How to deploy a static website to Github Pages using CircleCI

Posted on Sun 24 February 2019 in Web • Tagged with ci, circleci, github, static, website, deploy

Since I created my blog with a static pages generator, I've been using TravisCI to automate the pages build and deployment. My desire to learn something new (we are using CircleCI at work, but I never configured it from scratch) and the recent news about TravisCI acquisition and employees layoff, led me to think about moving to a different service.

Github Pages

Every account on Github can use a special repository to publish static pages. In my case, since I have, my special repository is named Once I publish my pages there, they will be accessible from

You will need to use the master branch of the special repository directly and not the gh-pages branch which is available to each repository.


CircleCI is a very flexible and powerful continuous integration tool, which is also free for open source projects. As long as your static website is located on a public repository on Github, you won't have to pay anything to use it. In my case, the surce code of this website is available at


You can find the complete configuration at this address. The only value you won't find is GH_TOKEN. You need to generate this token on Github, at this address: Give it a nice description like "CircleCI deployment token", select repo scope and finally click Generate token button. This token will be used to git push... your pages once they are built. Please remember to keep this token secret and not to publish it anywhere.

In my configuration you may notice that I'm using Pelican static websites generator, but apart from a few changes, the structure of the configuration should be very similar even if you use Jekill, Hugo etc... it doesn't really matter how you generate the pages, the deployment phase will be the same.

---*---

= TASKS AND EXERCISES =
- A) How would the CircleCI deployment post read from "Posted on Sun" to "to each repository." if you rename "TravisCI" to "Travis CI" throughout that stretch?
- B) According to the CircleCI deployment post, why did the writer start thinking about moving away from TravisCI? Answer in one to three sentences.
- C) Can you pick up the CircleCI deployment post after its final sentence and continue writing it?
The listing that comes next is separate material and has no connection to the CircleCI deployment post.

= RECORDED DATA =

---*---

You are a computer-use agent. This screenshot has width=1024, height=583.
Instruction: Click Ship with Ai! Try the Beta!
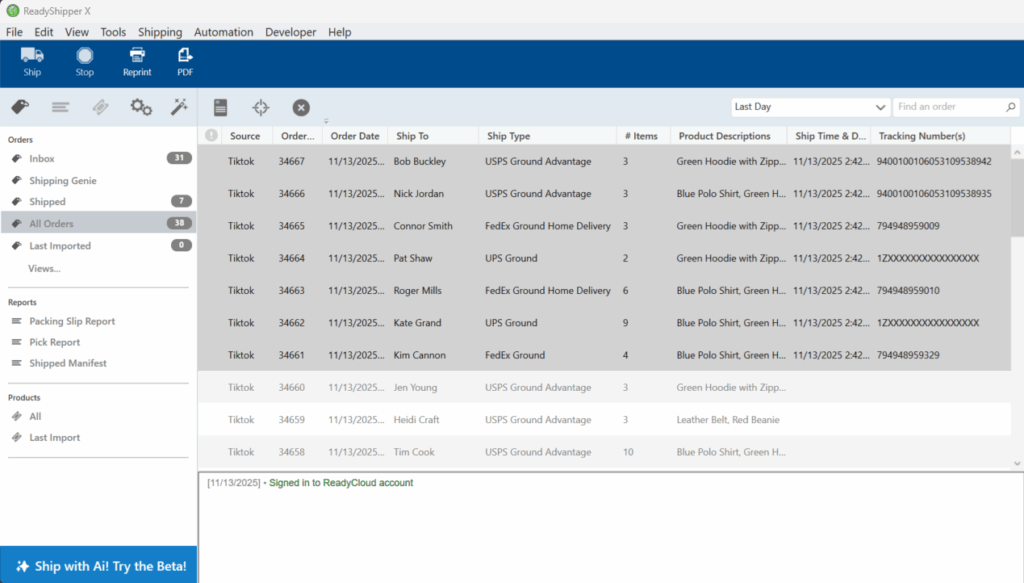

---*---

= RESPONSE LIST =
- A)
Posted on Sun 24 February 2019 in Web • Tagged with ci, circleci, github, static, website, deploy

Since I created my blog with a static pages generator, I've been using Travis CI to automate the pages build and deployment. My desire to learn something new (we are using CircleCI at work, but I never configured it from scratch) and the recent news about Travis CI acquisition and employees layoff, led me to think about moving to a different service.

Github Pages

Every account on Github can use a special repository to publish static pages. In my case, since I have, my special repository is named Once I publish my pages there, they will be accessible from

You will need to use the master branch of the special repository directly and not the gh-pages branch which is available to each repository.

- B) The writer wanted to learn something new, having used CircleCI at work without ever configuring it from scratch. The recent news about the TravisCI acquisition and employee layoffs also played a part.

- C)
Deployment script

You will notice that there is a complete bash script embedded in the CircleCI configuration. This script configures git, fetches the existing repository, and sync the built pages with the existing ones (this avoid creating a commit which contains all the pages so it will contain just the added content). Once the commit is made, the script will finally push the changes to the repository.

Please note: regardless of CircleCI settings, the deployment will only happens if we are pushing (or merging a pull request) to master (if [ "${CIRCLE_BRANCH}" = "master" ]; then) and it will actually commit and push pages only if there is something new to commit (if git commit -m "CircleCI build $CIRCLE_BUILD_NUM pushed to Github Pages" ; then). For example if I'm just updating something in the CircleCI configuration, which doesn't change anything in the content, the pages won't be deployed again.


My first impression of CircleCI is that is faster than TravisCI and this means that I can publish my content more quickly. The possibility of using Docker containers as base image is really powerful and in more complex scenarios we can reproduce the building environment locally on our machine. If you have any advices about how to improve my build script, feel free to leave a comment here.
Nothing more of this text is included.